Фальконе настороженно следил, как Новак взялся за ручки инвалидного кресла и покатил его вперед. Вокруг стола. Мимо Фальконе. В мою сторону.
Глаза папы пристально смотрели на меня. Глаза гипнотического средиземноморского цвета океанской сини. Они были полны жизни. От его внимания ничего не ускользнуло.
Я напрягся. Папа видел меня насквозь. Для него я был безликим священником, одним из десятков тысяч, но он распознавал ложь так же явно, как его кости чувствовали изменение погоды. Боль на его лице говорила, что и мою ложь он распознал.
Когда до меня оставалось всего несколько дюймов, он дал Новаку знак остановиться.
Не зная, что мне делать, я сполз со стула и опустился на колено. Обычно папе, в знак смирения, целуют перстень или туфлю. Да я бы охотно стал невидимым, только бы спрятаться от него! Так униженно я себя чувствовал.
Новак дотронулся до меня.
– Его святейшество хочет с вами поговорить.

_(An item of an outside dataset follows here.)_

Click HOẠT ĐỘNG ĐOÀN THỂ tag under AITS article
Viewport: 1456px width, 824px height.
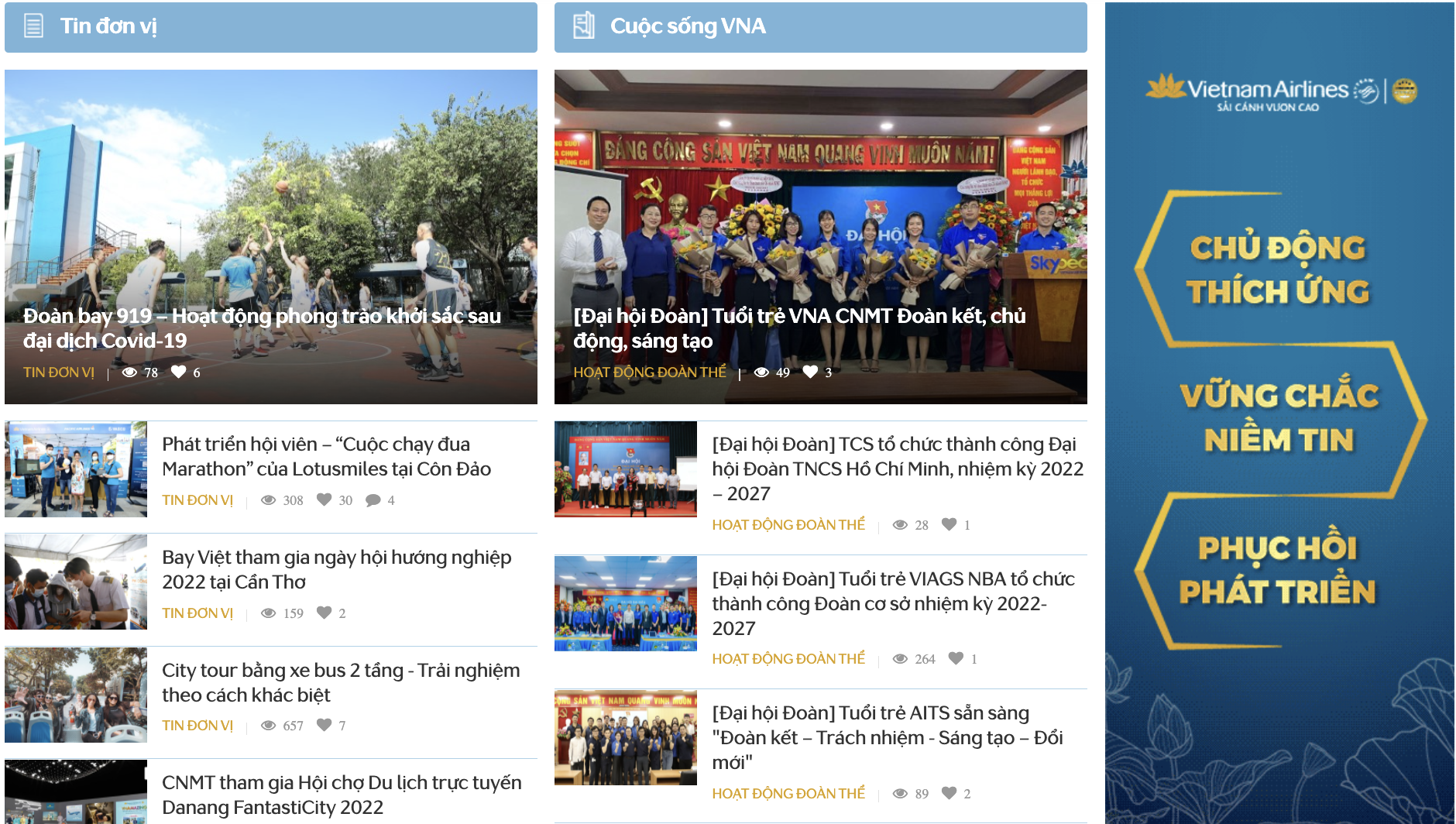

У Иоанна Павла дернулась рука. На мгновение белый рукав, как наэлектризованный, скользнул по моим пальцам. Папа наклонился и положил свою тяжелую ладонь мне на щеку, провел по бороде.
Я почувствовал, что он дрожит. Ровной, непрекращающейся дрожью. Его болезнь подошла к финалу. От дрожащей руки шло тепло. Одним движением Иоанн Павел дал мне понять, что видел достаточно и хочет высказаться. Папа открыл рот и надтреснутым голосом что-то произнес.
Я не понял слов и глянул на архиепископа.
Но Иоанн Павел сделал над собой усилие и возвысил голос.
– Иоаннис, – сказал он, погружая пальцы в мою бороду.
Не ослышался ли я? Но Новак сделал мне знак молчать. Его святейшество не перебивают.
– Иоаннис Андреу… – сказал Иоанн Павел.
Во мраке его разума все смешалось, он принимал меня за человека, с которым встречался больше пятнадцати лет назад.
Наконец он нашел силы закончить:
– …был вашим отцом.
У меня сдавило дыхание. Я вонзал ногти в ладони, пытаясь выглядеть спокойным.
– Вы, – невнятно проговорил он, – священник, у которого сын.
Он устремил на меня океаны глаз, и я вдруг распался на атомы.
– Да, – выдавил я, едва справившись с комком в горле.
Иоанн Павел глянул на архиепископа Новака, взглядом прося закончить мысль. Усилие оказалось слишком тяжелым.
– Его святейшество иногда видит вас с учениками, – сказал Новак, – когда проезжает Сады.
Меня съедал стыд.
Иоанн Павел поднял руку и показал на себя.
– Я, – сказал он.
Потом указал на Новака:
– И он.
– Его святейшество тоже преподавал в семинарии, – перевел Новак. – Он был моим учителем христианской этики.